** Extracted entries follows **
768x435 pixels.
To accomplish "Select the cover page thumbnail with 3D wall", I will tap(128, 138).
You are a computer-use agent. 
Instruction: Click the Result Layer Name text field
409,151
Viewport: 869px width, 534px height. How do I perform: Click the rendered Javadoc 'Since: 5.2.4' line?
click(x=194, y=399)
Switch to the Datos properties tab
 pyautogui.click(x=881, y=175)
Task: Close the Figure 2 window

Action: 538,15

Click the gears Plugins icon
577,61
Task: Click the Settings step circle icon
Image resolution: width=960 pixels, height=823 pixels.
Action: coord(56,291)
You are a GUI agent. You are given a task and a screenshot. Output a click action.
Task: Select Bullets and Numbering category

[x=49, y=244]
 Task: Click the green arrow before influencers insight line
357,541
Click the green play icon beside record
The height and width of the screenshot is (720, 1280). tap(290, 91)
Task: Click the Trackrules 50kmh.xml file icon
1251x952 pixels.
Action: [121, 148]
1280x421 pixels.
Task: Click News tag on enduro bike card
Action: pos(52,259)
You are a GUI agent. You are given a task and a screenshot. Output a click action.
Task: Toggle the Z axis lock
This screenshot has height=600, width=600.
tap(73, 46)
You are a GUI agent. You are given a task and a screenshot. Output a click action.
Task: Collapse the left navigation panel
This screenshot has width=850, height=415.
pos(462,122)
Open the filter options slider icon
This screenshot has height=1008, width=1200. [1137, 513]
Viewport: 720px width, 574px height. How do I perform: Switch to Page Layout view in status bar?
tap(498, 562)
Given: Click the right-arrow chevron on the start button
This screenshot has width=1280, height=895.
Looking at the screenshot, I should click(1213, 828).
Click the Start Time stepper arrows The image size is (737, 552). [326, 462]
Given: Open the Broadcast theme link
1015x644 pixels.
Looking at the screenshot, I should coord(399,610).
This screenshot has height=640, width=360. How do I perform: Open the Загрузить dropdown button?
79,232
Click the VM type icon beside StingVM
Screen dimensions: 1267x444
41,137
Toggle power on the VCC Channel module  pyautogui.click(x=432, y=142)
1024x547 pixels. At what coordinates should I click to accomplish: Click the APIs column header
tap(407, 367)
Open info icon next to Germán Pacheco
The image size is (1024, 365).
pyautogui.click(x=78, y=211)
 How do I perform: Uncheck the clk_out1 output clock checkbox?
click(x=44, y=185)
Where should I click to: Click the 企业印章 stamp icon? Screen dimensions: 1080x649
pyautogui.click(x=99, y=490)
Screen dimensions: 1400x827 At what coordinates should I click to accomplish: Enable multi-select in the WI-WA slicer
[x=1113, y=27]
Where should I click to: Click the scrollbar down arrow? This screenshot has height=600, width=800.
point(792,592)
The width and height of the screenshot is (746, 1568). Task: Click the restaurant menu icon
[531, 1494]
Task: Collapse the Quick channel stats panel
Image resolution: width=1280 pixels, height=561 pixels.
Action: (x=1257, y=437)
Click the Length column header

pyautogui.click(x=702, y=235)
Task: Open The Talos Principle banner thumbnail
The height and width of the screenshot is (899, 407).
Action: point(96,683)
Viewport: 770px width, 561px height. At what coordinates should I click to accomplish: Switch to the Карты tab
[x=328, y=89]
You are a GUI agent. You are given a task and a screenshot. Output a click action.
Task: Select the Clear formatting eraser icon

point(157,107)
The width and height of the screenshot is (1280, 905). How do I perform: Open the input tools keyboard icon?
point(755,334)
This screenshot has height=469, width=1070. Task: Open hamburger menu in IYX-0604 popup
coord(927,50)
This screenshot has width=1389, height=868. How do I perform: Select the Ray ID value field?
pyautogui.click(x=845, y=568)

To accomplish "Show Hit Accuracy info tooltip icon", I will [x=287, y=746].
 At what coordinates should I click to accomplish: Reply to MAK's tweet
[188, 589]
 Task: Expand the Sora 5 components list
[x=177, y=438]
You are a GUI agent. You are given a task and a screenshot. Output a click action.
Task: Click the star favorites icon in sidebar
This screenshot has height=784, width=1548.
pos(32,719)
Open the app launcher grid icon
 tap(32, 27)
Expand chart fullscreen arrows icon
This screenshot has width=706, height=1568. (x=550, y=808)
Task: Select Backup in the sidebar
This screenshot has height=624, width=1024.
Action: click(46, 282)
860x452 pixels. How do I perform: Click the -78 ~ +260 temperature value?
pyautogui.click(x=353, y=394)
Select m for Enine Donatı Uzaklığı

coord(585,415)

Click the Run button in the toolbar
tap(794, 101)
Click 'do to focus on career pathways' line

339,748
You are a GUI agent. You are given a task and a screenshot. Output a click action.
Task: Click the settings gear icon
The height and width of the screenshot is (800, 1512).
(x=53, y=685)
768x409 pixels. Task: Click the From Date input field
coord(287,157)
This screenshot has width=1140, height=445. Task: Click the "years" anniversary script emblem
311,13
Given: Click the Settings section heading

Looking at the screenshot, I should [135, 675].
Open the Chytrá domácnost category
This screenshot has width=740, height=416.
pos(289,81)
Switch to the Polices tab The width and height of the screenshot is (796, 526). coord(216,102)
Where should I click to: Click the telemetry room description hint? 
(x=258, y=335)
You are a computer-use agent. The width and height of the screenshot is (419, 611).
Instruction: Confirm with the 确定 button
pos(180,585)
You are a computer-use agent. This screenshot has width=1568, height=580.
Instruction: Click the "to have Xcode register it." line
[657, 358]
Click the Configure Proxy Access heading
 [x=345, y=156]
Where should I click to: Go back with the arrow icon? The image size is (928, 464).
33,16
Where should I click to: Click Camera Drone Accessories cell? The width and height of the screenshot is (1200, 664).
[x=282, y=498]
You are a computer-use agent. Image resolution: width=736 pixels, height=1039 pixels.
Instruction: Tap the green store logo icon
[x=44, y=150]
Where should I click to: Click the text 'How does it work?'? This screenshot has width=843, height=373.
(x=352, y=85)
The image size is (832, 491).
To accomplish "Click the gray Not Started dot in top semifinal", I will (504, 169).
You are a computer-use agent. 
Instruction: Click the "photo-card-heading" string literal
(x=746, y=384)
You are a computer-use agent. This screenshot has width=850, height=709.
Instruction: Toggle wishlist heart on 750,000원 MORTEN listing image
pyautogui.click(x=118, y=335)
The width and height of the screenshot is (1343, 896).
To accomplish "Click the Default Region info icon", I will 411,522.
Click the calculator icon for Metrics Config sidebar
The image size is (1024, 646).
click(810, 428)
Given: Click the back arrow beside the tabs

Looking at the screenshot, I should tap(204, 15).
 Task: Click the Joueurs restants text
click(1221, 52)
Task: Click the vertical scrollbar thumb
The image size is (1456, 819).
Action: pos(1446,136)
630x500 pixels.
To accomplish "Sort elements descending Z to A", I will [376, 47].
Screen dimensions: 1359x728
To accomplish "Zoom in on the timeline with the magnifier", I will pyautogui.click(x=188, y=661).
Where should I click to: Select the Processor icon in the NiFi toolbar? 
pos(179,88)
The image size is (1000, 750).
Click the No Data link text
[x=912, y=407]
** End of Extracted entries **
## What you should do:
An exact copy of the listing above is what this exercise asks for.

## Task response:
768x435 pixels.
To accomplish "Select the cover page thumbnail with 3D wall", I will tap(128, 138).
You are a computer-use agent. 
Instruction: Click the Result Layer Name text field
409,151
Viewport: 869px width, 534px height. How do I perform: Click the rendered Javadoc 'Since: 5.2.4' line?
click(x=194, y=399)
Switch to the Datos properties tab
 pyautogui.click(x=881, y=175)
Task: Close the Figure 2 window

Action: 538,15

Click the gears Plugins icon
577,61
Task: Click the Settings step circle icon
Image resolution: width=960 pixels, height=823 pixels.
Action: coord(56,291)
You are a GUI agent. You are given a task and a screenshot. Output a click action.
Task: Select Bullets and Numbering category

[x=49, y=244]
 Task: Click the green arrow before influencers insight line
357,541
Click the green play icon beside record
The height and width of the screenshot is (720, 1280). tap(290, 91)
Task: Click the Trackrules 50kmh.xml file icon
1251x952 pixels.
Action: [121, 148]
1280x421 pixels.
Task: Click News tag on enduro bike card
Action: pos(52,259)
You are a GUI agent. You are given a task and a screenshot. Output a click action.
Task: Toggle the Z axis lock
This screenshot has height=600, width=600.
tap(73, 46)
You are a GUI agent. You are given a task and a screenshot. Output a click action.
Task: Collapse the left navigation panel
This screenshot has width=850, height=415.
pos(462,122)
Open the filter options slider icon
This screenshot has height=1008, width=1200. [1137, 513]
Viewport: 720px width, 574px height. How do I perform: Switch to Page Layout view in status bar?
tap(498, 562)
Given: Click the right-arrow chevron on the start button
This screenshot has width=1280, height=895.
Looking at the screenshot, I should click(1213, 828).
Click the Start Time stepper arrows The image size is (737, 552). [326, 462]
Given: Open the Broadcast theme link
1015x644 pixels.
Looking at the screenshot, I should coord(399,610).
This screenshot has height=640, width=360. How do I perform: Open the Загрузить dropdown button?
79,232
Click the VM type icon beside StingVM
Screen dimensions: 1267x444
41,137
Toggle power on the VCC Channel module  pyautogui.click(x=432, y=142)
1024x547 pixels. At what coordinates should I click to accomplish: Click the APIs column header
tap(407, 367)
Open info icon next to Germán Pacheco
The image size is (1024, 365).
pyautogui.click(x=78, y=211)
 How do I perform: Uncheck the clk_out1 output clock checkbox?
click(x=44, y=185)
Where should I click to: Click the 企业印章 stamp icon? Screen dimensions: 1080x649
pyautogui.click(x=99, y=490)
Screen dimensions: 1400x827 At what coordinates should I click to accomplish: Enable multi-select in the WI-WA slicer
[x=1113, y=27]
Where should I click to: Click the scrollbar down arrow? This screenshot has height=600, width=800.
point(792,592)
The width and height of the screenshot is (746, 1568). Task: Click the restaurant menu icon
[531, 1494]
Task: Collapse the Quick channel stats panel
Image resolution: width=1280 pixels, height=561 pixels.
Action: (x=1257, y=437)
Click the Length column header

pyautogui.click(x=702, y=235)
Task: Open The Talos Principle banner thumbnail
The height and width of the screenshot is (899, 407).
Action: point(96,683)
Viewport: 770px width, 561px height. At what coordinates should I click to accomplish: Switch to the Карты tab
[x=328, y=89]
You are a GUI agent. You are given a task and a screenshot. Output a click action.
Task: Select the Clear formatting eraser icon

point(157,107)
The width and height of the screenshot is (1280, 905). How do I perform: Open the input tools keyboard icon?
point(755,334)
This screenshot has height=469, width=1070. Task: Open hamburger menu in IYX-0604 popup
coord(927,50)
This screenshot has width=1389, height=868. How do I perform: Select the Ray ID value field?
pyautogui.click(x=845, y=568)

To accomplish "Show Hit Accuracy info tooltip icon", I will [x=287, y=746].
 At what coordinates should I click to accomplish: Reply to MAK's tweet
[188, 589]
 Task: Expand the Sora 5 components list
[x=177, y=438]
You are a GUI agent. You are given a task and a screenshot. Output a click action.
Task: Click the star favorites icon in sidebar
This screenshot has height=784, width=1548.
pos(32,719)
Open the app launcher grid icon
 tap(32, 27)
Expand chart fullscreen arrows icon
This screenshot has width=706, height=1568. (x=550, y=808)
Task: Select Backup in the sidebar
This screenshot has height=624, width=1024.
Action: click(46, 282)
860x452 pixels. How do I perform: Click the -78 ~ +260 temperature value?
pyautogui.click(x=353, y=394)
Select m for Enine Donatı Uzaklığı

coord(585,415)

Click the Run button in the toolbar
tap(794, 101)
Click 'do to focus on career pathways' line

339,748
You are a GUI agent. You are given a task and a screenshot. Output a click action.
Task: Click the settings gear icon
The height and width of the screenshot is (800, 1512).
(x=53, y=685)
768x409 pixels. Task: Click the From Date input field
coord(287,157)
This screenshot has width=1140, height=445. Task: Click the "years" anniversary script emblem
311,13
Given: Click the Settings section heading

Looking at the screenshot, I should [135, 675].
Open the Chytrá domácnost category
This screenshot has width=740, height=416.
pos(289,81)
Switch to the Polices tab The width and height of the screenshot is (796, 526). coord(216,102)
Where should I click to: Click the telemetry room description hint? 
(x=258, y=335)
You are a computer-use agent. The width and height of the screenshot is (419, 611).
Instruction: Confirm with the 确定 button
pos(180,585)
You are a computer-use agent. This screenshot has width=1568, height=580.
Instruction: Click the "to have Xcode register it." line
[657, 358]
Click the Configure Proxy Access heading
 [x=345, y=156]
Where should I click to: Go back with the arrow icon? The image size is (928, 464).
33,16
Where should I click to: Click Camera Drone Accessories cell? The width and height of the screenshot is (1200, 664).
[x=282, y=498]
You are a computer-use agent. Image resolution: width=736 pixels, height=1039 pixels.
Instruction: Tap the green store logo icon
[x=44, y=150]
Where should I click to: Click the text 'How does it work?'? This screenshot has width=843, height=373.
(x=352, y=85)
The image size is (832, 491).
To accomplish "Click the gray Not Started dot in top semifinal", I will (504, 169).
You are a computer-use agent. 
Instruction: Click the "photo-card-heading" string literal
(x=746, y=384)
You are a computer-use agent. This screenshot has width=850, height=709.
Instruction: Toggle wishlist heart on 750,000원 MORTEN listing image
pyautogui.click(x=118, y=335)
The width and height of the screenshot is (1343, 896).
To accomplish "Click the Default Region info icon", I will 411,522.
Click the calculator icon for Metrics Config sidebar
The image size is (1024, 646).
click(810, 428)
Given: Click the back arrow beside the tabs

Looking at the screenshot, I should tap(204, 15).
 Task: Click the Joueurs restants text
click(1221, 52)
Task: Click the vertical scrollbar thumb
The image size is (1456, 819).
Action: pos(1446,136)
630x500 pixels.
To accomplish "Sort elements descending Z to A", I will [376, 47].
Screen dimensions: 1359x728
To accomplish "Zoom in on the timeline with the magnifier", I will pyautogui.click(x=188, y=661).
Where should I click to: Select the Processor icon in the NiFi toolbar? 
pos(179,88)
The image size is (1000, 750).
Click the No Data link text
[x=912, y=407]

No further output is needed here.